Tuesday, July 26, 2011

And you are?

The real occupation of [Edward] Gibbon ... was his reading; and this was of a peculiar sort.  There are many kinds of readers, and each has a sort of perusal suitable to his kind. There is the voracious reader, like Dr. Johnson, who extracts with grasping appetite the large features, the mere essence of a trembling publication, and rejects the rest with contempt and disregard. There is the subtle reader, who pursues with fine attention the most imperceptible and delicate ramifications of an interesting topic, marks slight traits, notes changing manners, has a keen eye for the character of his author, is minutely attentive to every prejudice and awake to every passion, watches syllables and waits on words, is alive to the light air of nice associations which float about every subject—the motes in the bright sunbeam—the delicate gradations of the passing shadows. There is the stupid reader, who prefers dull books—is generally to be known by his disregard of small books and English books, btit likes masses in modern Latin,Grœvius de torpore mirabili; Horrificus de gravitate sapientiœ. But Gibbon was not of any of these classes. He was what common people would call a matter-offact, and philosophers now-a-days a positive reader. No disciple of M. Cómte could attend more strictly to precise and provable phenomena. His favourite points are those which can be weighed and measured. Like the dull reader, he had perhaps a preference for huge books in unknown tongues; but, on the other hand, he wished those books to contain real and accurate information. He liked the firm earth of positive knowledge. His fancy was not flexible enough for exquisite refinement, his imagination too slow for light and wandering literature; but be felt no love of dullness in itself, and had a prompt acumen for serious eloquence. This was his kind of reflection.
--Walter  Bagehot, "Edward Gibbon," in Literary Studies (1879) at 25 (Google books).
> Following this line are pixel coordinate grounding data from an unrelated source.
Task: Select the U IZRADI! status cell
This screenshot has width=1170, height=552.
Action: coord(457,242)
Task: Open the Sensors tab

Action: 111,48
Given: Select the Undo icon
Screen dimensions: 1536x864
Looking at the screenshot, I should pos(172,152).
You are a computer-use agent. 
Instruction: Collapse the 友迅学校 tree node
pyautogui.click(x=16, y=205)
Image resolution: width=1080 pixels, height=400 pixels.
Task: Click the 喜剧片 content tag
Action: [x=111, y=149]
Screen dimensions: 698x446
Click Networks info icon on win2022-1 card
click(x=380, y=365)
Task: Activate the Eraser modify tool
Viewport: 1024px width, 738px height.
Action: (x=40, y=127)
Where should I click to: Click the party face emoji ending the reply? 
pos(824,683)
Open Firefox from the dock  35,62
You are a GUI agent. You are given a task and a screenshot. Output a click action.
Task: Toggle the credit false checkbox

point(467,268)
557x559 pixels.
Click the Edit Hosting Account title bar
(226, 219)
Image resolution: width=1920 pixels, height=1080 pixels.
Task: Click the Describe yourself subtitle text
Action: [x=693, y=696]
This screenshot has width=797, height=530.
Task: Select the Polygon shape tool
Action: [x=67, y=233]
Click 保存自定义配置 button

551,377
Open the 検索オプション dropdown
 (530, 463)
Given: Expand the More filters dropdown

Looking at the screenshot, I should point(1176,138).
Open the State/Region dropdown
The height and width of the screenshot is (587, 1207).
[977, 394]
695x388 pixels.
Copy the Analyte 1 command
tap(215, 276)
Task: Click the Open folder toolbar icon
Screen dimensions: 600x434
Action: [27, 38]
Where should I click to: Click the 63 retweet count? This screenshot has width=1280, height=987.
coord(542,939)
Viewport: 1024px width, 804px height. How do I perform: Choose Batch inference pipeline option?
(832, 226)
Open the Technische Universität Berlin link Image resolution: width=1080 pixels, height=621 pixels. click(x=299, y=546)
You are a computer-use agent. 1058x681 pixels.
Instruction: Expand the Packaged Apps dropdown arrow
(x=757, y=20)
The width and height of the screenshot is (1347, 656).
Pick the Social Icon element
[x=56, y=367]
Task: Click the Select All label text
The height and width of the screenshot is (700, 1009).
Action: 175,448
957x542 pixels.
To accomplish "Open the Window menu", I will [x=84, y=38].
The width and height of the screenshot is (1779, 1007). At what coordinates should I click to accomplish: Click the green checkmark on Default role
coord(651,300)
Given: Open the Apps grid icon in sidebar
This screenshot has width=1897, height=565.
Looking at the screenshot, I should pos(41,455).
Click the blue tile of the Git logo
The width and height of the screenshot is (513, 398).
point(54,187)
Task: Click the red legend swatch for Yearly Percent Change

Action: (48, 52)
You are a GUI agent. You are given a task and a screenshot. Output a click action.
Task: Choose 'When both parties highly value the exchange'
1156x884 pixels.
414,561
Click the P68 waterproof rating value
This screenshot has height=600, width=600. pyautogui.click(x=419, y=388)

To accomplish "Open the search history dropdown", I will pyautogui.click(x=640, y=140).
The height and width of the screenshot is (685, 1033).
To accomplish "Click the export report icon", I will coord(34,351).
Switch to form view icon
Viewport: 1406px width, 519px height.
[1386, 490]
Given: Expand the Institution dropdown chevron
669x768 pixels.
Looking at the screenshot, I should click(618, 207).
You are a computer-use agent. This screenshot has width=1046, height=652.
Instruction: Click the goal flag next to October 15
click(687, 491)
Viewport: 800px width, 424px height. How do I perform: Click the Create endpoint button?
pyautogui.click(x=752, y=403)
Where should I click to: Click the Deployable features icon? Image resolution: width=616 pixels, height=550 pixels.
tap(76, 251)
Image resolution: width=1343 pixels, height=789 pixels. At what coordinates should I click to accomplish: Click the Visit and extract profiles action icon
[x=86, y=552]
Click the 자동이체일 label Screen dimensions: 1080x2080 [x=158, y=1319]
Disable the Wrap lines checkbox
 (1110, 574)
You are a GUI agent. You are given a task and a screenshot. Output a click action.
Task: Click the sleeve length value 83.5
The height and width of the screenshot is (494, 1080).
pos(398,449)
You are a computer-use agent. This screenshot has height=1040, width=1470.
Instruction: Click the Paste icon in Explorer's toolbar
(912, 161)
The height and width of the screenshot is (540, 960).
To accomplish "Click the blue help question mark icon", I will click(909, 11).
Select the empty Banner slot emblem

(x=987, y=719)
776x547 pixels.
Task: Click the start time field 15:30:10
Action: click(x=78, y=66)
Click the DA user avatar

H/T Richard Sale, via Turcopilier.  .

2 comments:

The New York Crank said...
This comment has been removed by the author.
The New York Crank said...

Forget readers. Consider writers. I like writers who think it is their job to interest their readers and then manage to do so.

You'd be surprised, or perhaps you wouldn't be surprised, how many writers think it's the other way around. And you can double down on that statement for academics. Exhibit A: the deconstructionists.